Wenzhe Zhang ^1,2 Chuan Gao ^1,3* Feng Tian ^1,3 Yang Yu ¹ Hongna Wang ^1,3 Rong-Hua Zhang ^3,4*

• ¹ Institute of Oceanology, Chinese Academy of Sciences (CAS), Qingdao, China
• ² University of Chinese Academy of Sciences, Beijing, Beijing, China
• ³ Laoshan Laboratory, Qingdao, China
• ⁴ Nanjing University of Information Science and Technology, Nanjing, Jiangsu Province, China

Incident shortwave radiation can penetrate and heat the upper ocean water column, acting to modulate the stratification, vertical mixing and sea surface temperature. As a light-absorbing constituent, ocean chlorophyll (CHL) plays an important role in regulating these processes; however, its heating effect on the ocean state remains controversial and exhibits strong model dependence on ways the solar radiation transmission and the related CHL-induced heating are represented. In this study, we implement a chlorophyll-based two-way coupling between physical and ecological processes within the Regional Ocean Modeling System (ROMS). The bio-physics coupled model performs well in simulating the structure and variability of oceanic physical and ecological fields in the tropical Indo-Pacific region. Three CHL-related heating terms are analyzed based on the model output to diagnose the ocean biology-induced heating effects, namely the shortwave radiation part penetrating out of the base of the mixed layer (ML; Qpen), the portion absorbed within the ML (Qabs), and the rate of temperature change of the ML resulting from the Qabs effects (Rsr).

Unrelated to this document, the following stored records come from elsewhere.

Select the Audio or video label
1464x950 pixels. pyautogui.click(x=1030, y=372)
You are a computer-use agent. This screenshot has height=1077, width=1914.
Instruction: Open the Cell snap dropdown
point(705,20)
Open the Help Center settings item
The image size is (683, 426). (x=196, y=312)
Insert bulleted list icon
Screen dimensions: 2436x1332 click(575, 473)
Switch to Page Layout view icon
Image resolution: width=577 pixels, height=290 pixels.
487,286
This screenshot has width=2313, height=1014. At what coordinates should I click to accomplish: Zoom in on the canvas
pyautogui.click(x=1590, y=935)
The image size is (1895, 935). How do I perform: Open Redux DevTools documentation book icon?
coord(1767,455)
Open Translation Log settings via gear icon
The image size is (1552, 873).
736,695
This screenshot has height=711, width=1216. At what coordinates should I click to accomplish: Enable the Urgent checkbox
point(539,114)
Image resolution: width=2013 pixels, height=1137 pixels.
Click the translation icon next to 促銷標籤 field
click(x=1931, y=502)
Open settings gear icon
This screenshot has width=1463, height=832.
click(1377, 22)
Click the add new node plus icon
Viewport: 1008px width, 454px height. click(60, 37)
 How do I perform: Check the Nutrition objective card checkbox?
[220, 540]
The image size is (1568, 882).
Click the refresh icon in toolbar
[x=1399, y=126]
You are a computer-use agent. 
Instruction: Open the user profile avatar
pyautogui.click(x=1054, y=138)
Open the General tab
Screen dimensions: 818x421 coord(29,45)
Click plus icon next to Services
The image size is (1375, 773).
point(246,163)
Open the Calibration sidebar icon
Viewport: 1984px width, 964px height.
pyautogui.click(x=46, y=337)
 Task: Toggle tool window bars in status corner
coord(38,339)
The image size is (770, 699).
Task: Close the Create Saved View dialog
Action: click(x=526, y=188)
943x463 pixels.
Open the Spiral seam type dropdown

Results show that the spatio-temporal distributions of the three heating terms are mainly determined by the ML depth (MLD). However, Qpen can also be regulated by the euphotic depth (ED), especially in the western-central equatorial Pacific. This moderating effect is particularly evident during El Niño when the ED tends to be greater than the MLD; positive ED anomalies act to enhance the positive Qpen anomalies caused by negative MLD anomalies. For the first time, the bio-heating effects are quantified within the ROMS-based two-way coupling context between the physical submodel and ecological submodel over the tropical Indo-Pacific Ocean, providing a basis for further understanding of the bio-effects and mechanisms. It is expected that the methodology and understanding developed in this study can help explore the chlorophyll-related processes in the ocean and the interactions with the atmosphere.